Hervorzuheben ist die große Vielfalt der im Opus magnum behandelten Aspekte. Besonders in den alltags-, religions-, ideen-, mentalitäts- und kulturgeschichtlichen Abschnitten geht Freitag über frühere Überblicksdarstellungen weit hinaus. In der Deutung frömmigkeits-, mentalitäts- und ideengeschichtlicher Sachverhalte ist der Autor stark (S. 456–459, S. 603). Dabei erfahren sowohl die katholische Kirche als auch der preußische Verwaltungs- und Militärstaat eine auffallend positive Darstellung. Die kulturwissenschaftlich inspirierte Frage nach dem Sinn von (religiösen) Ritualen und Repräsentationsformen und deren Beantwortung liegt dem Autor offensichtlich (S. 454–462). Demgegenüber tritt die politische Ereignisgeschichte zurück: Informationen zum Dreißigjährigen Krieg etwa entdeckt man – neben vielem anderen – lediglich in Kapitel XII, 2 „Kriegserfahrungen“ (S. 559–570). Rechtsgeschichtliche Gesichtspunkte werden gleichsam nebenbei miterledigt (S. 117–122), und die historiographie- oder literaturgeschichtlichen Leistungen westfälischer Autoren finden nur am Rand Erwähnung (S. 16 f.).

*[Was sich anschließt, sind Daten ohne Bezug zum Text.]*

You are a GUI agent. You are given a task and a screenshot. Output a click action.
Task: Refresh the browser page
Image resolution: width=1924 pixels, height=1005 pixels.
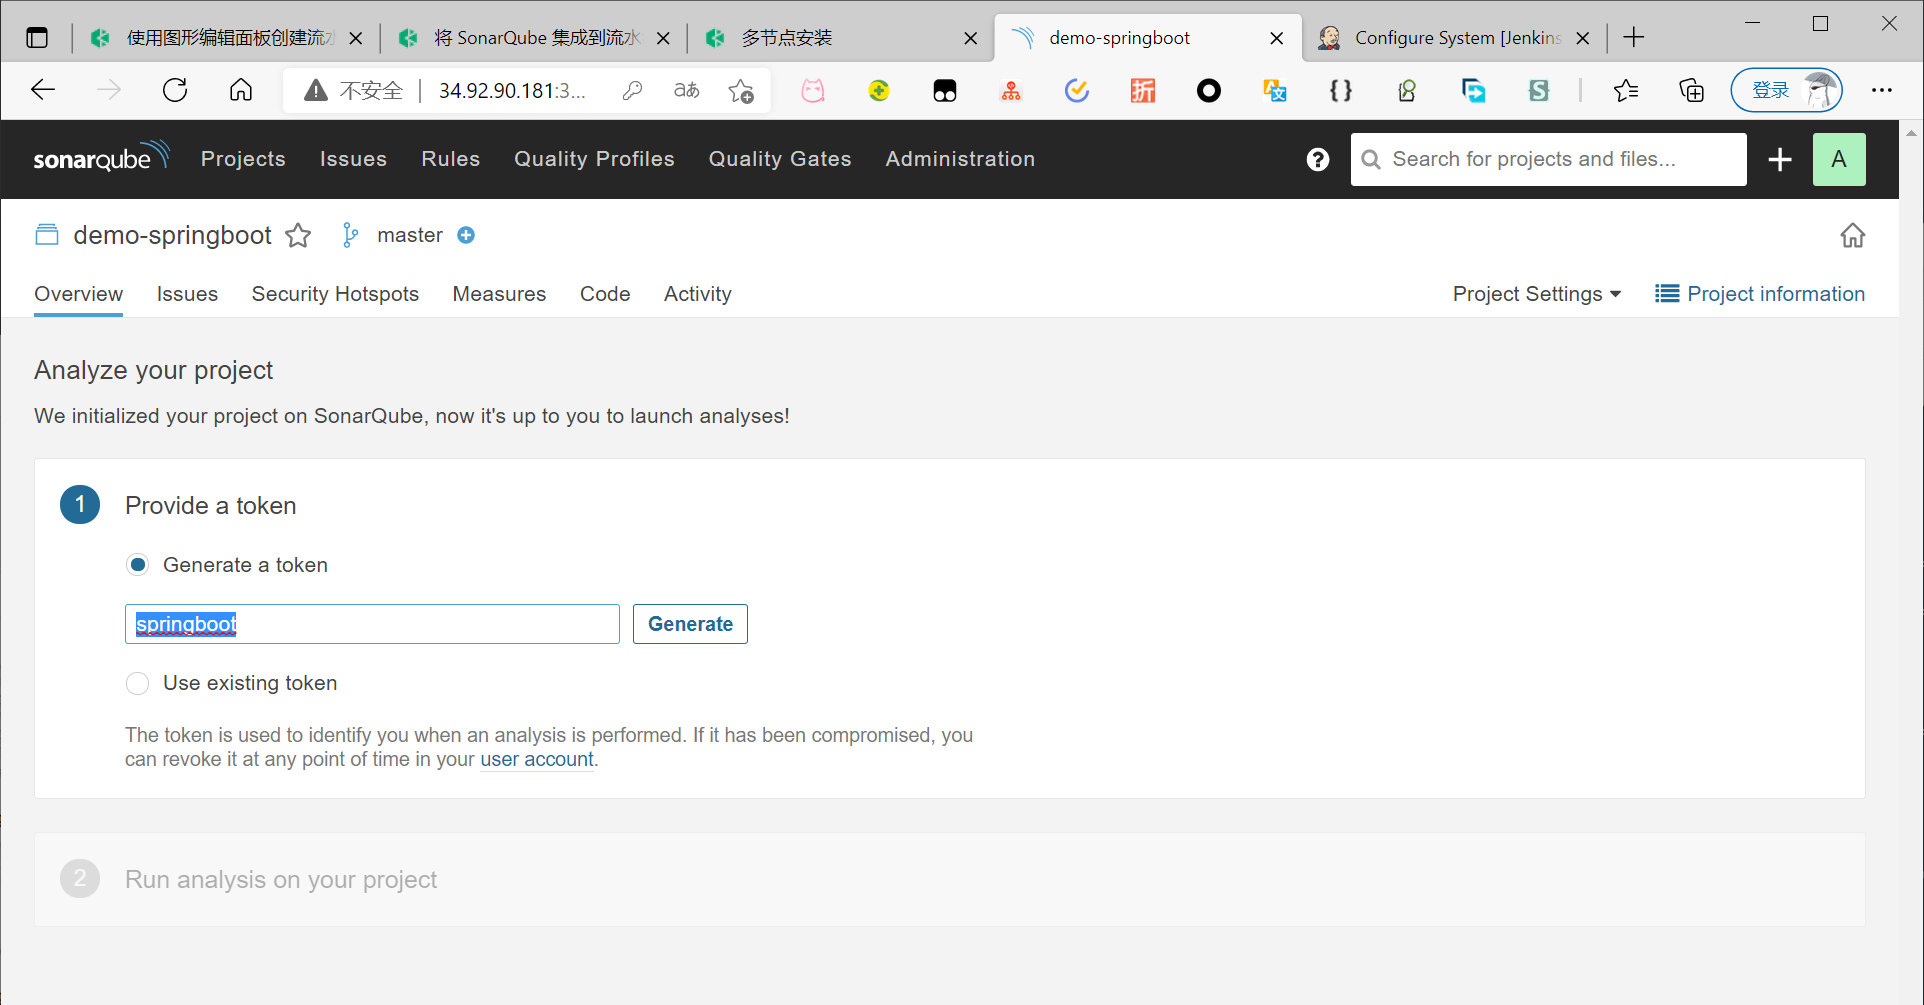pos(175,91)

Gut ist freilich, dass Freitag in den Kapiteln en passant viele schwierige Wörter wie z.B. Weichbild (S. 128) oder Kirchspiel (S. 504, 532) erläutert. Hin und wieder führt der Wunsch, Sachverhalte verständlich darzustellen, zu begrifflichen Unschärfen, beispielsweise wenn Freitag schreibt, dass der Patronatsherr den Pfarrer „ernannte“ (S. 181), anstatt kirchenrechtlich korrekt zu formulieren, dass der Patronatsherr befugt war, dem zuständigen Kirchenoberen einen Kandidaten rechtsverbindlich vorzuschlagen (zu „präsentieren“).5 Gerade wenn es um einzelne Menschen, Ereignisse, Strukturen, Begriffe und Wörter geht, vermisst man entsprechende (Personen- wie Sach-) Indizes schmerzlich. Erschlossen ist das Buch lediglich durch einen Ortsindex.
Das Opus bietet eine ungeheure Menge an Informationen zu Westfalen, die gut strukturiert, anschaulich erläutert und zumeist plausibel gedeutet geboten werden. So ist das Werk insgesamt äußerst lehrreich und anregend – und das nicht allein im Hinblick auf die behandelte Region. Es erweist sich darüber hinaus auch als eine strukturorientierte Einführung in die Geschichte des Mittelalters und der Frühen Neuzeit, die das Allgemeine an westfälischen Beispielen bestens veranschaulicht (S. 105–108, 116–140 oder 159–172).
Anmerkungen:
1 Wilhelm Kohl, Kleine Westfälische Geschichte, Düsseldorf 1994; Harm Klueting, Geschichte Westfalens. Das Land zwischen Rhein und Weser vom 8. bis zum 20. Jahrhundert, Paderborn 1998.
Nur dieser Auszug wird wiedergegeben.